The patient’s in-hospital chart,

I’ll finish right now, if I’m smart

The time I can ration

To complete the dictation,

To describe the finish and start.

Synopsis:  I’m a family practitioner from Sioux City, Iowa.  In May 2010, I left my position of 23 years, and honoring my non-compete clause, traveled for a year doing locum tenens work.  In June of 2011 I joined up with the Community Health Center, which provides care for the underserved.  I’m now working part-time, which, for a doctor, means 48 hours a week.

Completion of a hospital medical record demands a discharge summary.  Nobody ever showed us what a good discharge summary looked like in med school.  We learned from examples, mostly bad.

Med student discharge summaries didn’t count.  In residency I went for thorough at the expense of brevity.  I regurgitated the history and physical, admitting lab and x-ray results, admitting diagnosis, hospital course, and discharge planning in excruciating and unnecessary detail, going through the layers of paper chart day by day. Sometimes the discharge summary went to three pages, single spaced. 

In the Indian Health Service I had to cut back on my words.  However intelligent and hardworking a transcriptionist might be, lack of training in medical terminology made for a lot of errors to correct to finish the product.  Just as well; when I took to typing out my own discharge summaries I pared down the turgid phraseology and left out a lot of irrelevant numbers.  The documents became more useful.
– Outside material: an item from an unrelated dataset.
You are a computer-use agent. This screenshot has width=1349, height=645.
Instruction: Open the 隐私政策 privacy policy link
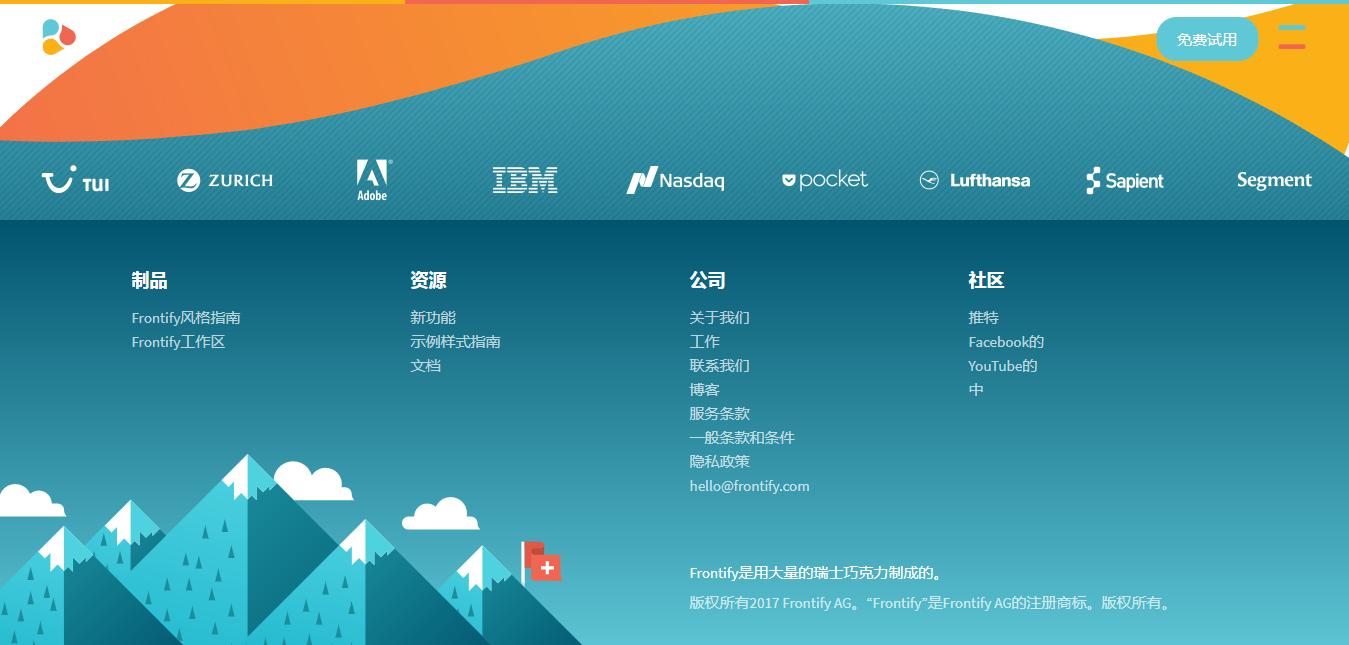pos(719,462)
Medical chart completion ranked low on my priorities for most of the time I spent in private practice.  I found motivation only in the periodic letters I got from Medical Records telling me I’d be suspended from the staff if I didn’t finish my charts.

Through my career the grace period, from the day of discharge to the date of suspension, has shrunk from a year in the 70’s to six months in the 80’s, and has now remained at a well-enforced 90 days for the last 15 years. 

But the pace of medicine keeps accelerating.  We strive to follow the patient less than a week after discharge, and the follow-up doc usually didn’t see the patient in the hospital.  The discharge summary becomes less of a formality and more of a necessary and useful document.  I usually dictate the summary at the time of discharge, standing in the hallway.

My format has changed.  A line or two for the story of why the patient came to the hospital, a paragraph each for relevant past medical/personal/family/social history and abnormal physical findings.  A paragraph for lab and x-ray, followed by a paragraph for hospital course, discharge medications plans, and final diagnosis. 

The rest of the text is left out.